Released at 5:16 p.m.
Minister Anand pointed out that this option would be evaluated as part of the defense policy review announced in the last Federal Budget following Russia’s occupation of Ukraine. This review will also modernize NORAD, the North American space defense command.
At a time when elected officials in Washington are once again showing impatience with Canada’s reluctance to increase its military spending in order to fulfill its obligations to NATO, the minister has rekindled the debate in the country on this thorny issue.
“We are deeply exploring this option to determine the steps that need to be taken to ensure the security of the continent. We’re going to say a lot about it in the next few months. […] The war in Ukraine makes this exercise even more necessary today, ”the minister said on Tuesday, following a speech on the future of security at the Canadian Institute for Global Affairs.
In a unanimous statement issued in June 2014, the National Security and Security Council stated, “In order to protect Canada’s sovereignty, security and national interests, the Government of Canada has entered into an agreement with the United States as a partner in ballistic missile defense, but the Trudeau government has not acted on this recommendation.
This comment of the Minister caused many political repercussions. The Conservative Party soon extended its support to Canadian participation in the US anti-missile armor.
According to MP Pierre Paul-Hus, Canada has no choice but to join the program if it wants to work with the United States to ensure the full and complete security of the North American continent.
“In the Conservative Party, we have been saying for years that we should be part of this plan.

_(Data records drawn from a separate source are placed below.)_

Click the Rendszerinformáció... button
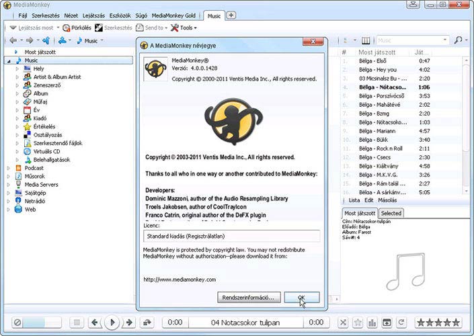Viewport: 474px width, 336px height. (x=249, y=297)
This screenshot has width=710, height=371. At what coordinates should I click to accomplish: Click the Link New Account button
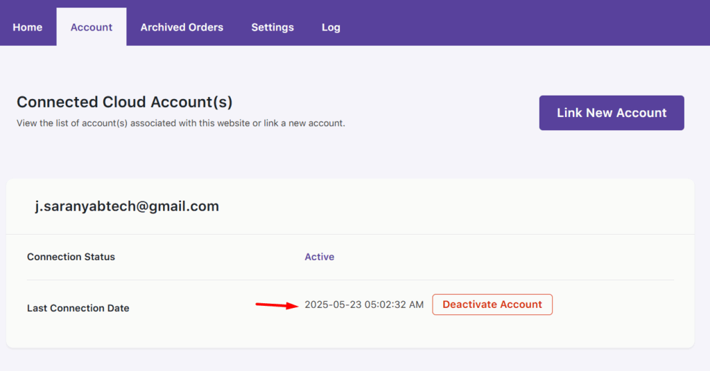point(612,113)
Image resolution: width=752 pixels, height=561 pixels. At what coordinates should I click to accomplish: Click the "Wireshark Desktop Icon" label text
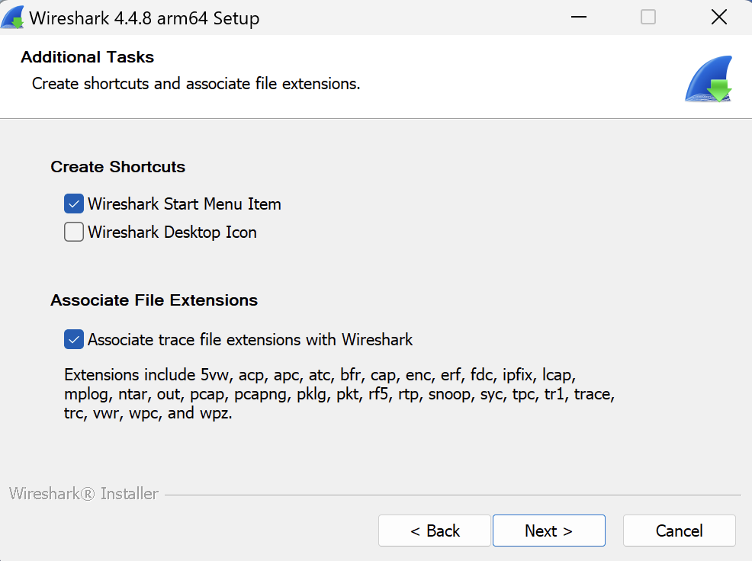point(172,232)
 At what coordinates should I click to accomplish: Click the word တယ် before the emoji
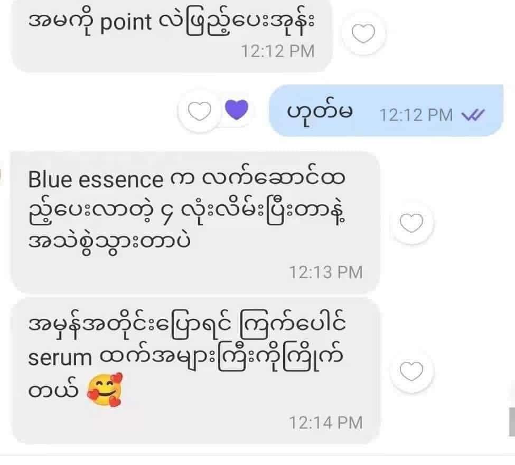[x=53, y=390]
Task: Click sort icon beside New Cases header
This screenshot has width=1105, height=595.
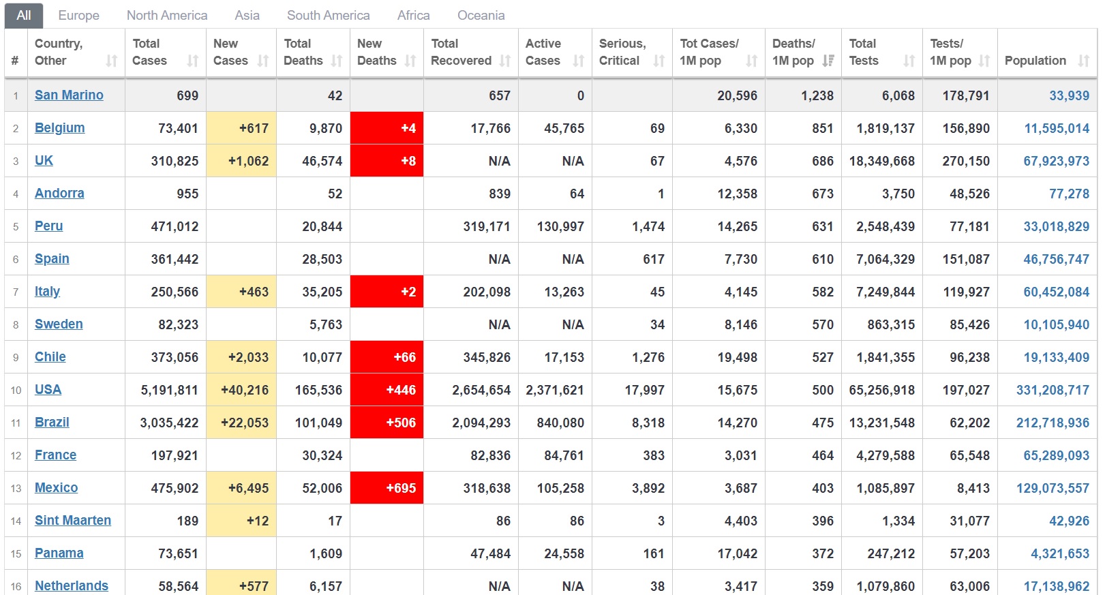Action: (263, 61)
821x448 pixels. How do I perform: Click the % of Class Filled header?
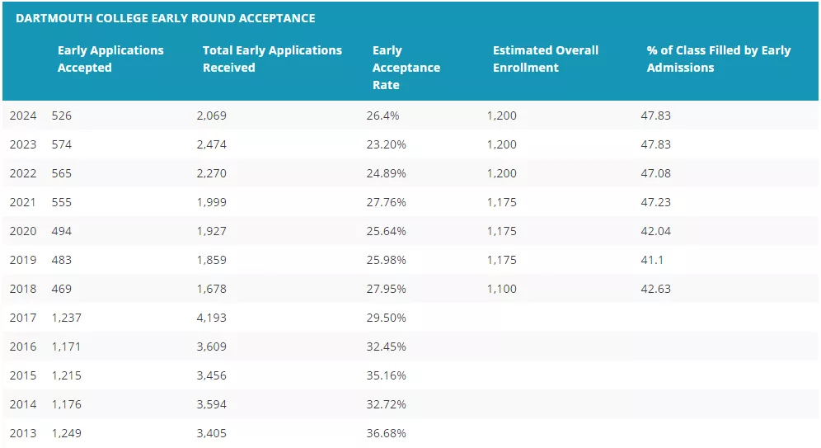718,59
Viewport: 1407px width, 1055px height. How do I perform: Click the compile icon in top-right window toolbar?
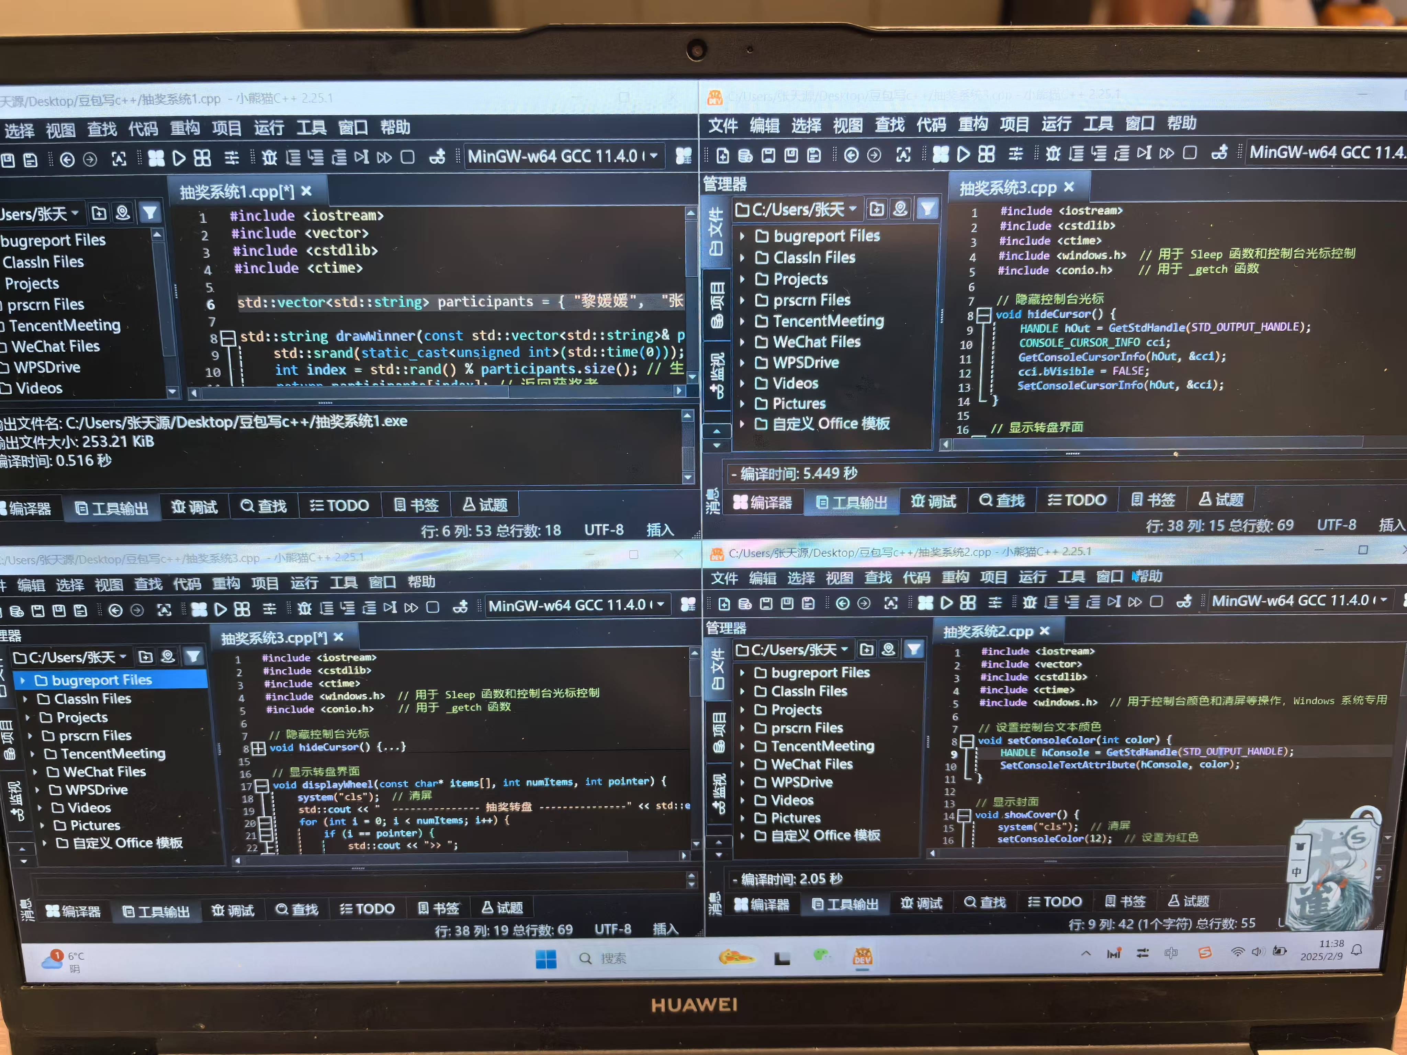(941, 154)
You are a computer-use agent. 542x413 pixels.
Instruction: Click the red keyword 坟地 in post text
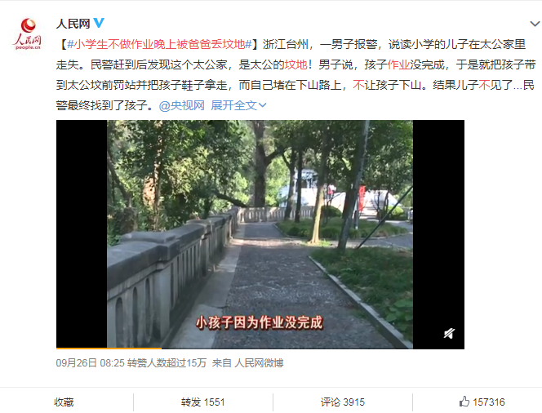pyautogui.click(x=295, y=64)
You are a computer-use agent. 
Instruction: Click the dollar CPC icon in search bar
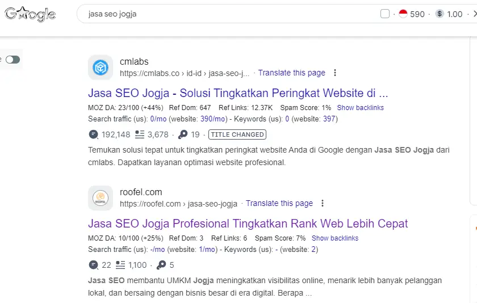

When we were partners with NORAD for 65 years, it was a historic mistake not to be a partner from the beginning of the show. ” Paul-Huss announced.
He recalled that in 2018, following the threat posed by North Korea on the continent, the House of Commons National Security Council considered the issue.
“I went to the NORAD base in the United States to discuss it, and at that time I asked what the U.S. forces would do if a missile was fired into Canada. The Commander’s response was very clear:” You are not in the program. We have to be part of it and pay our share if we need protection, “said Paul-Huss.
Bloc Québécois, for its part, justified such a review by its geopolitical context. “The current global environment, devastated by the Russian occupation, prompts us to look at the obsolescence of our military security, especially in the north of the region and in terms of air defenses. The spokesman pointed out.
“Above all, the government must examine the organs of Canada’s final member in the US program to ensure that taxpayers’ money is spent more efficiently and profitably on Quebec’s economy, the world leader in space.” She added.
The New Democratic Party (NDP) reiterated its opposition to such an initiative. “There is no change in our position on this,” said NTP vice-president Alexandre Bouvereis.
Dave Perry, president of the Canadian Global Affairs Institute, praised the Trudeau government’s decision to reconsider its desire to participate in US missile armor.
“The world is very different from the last time the Canadian government spoke out on this issue in 2005,” Perry said.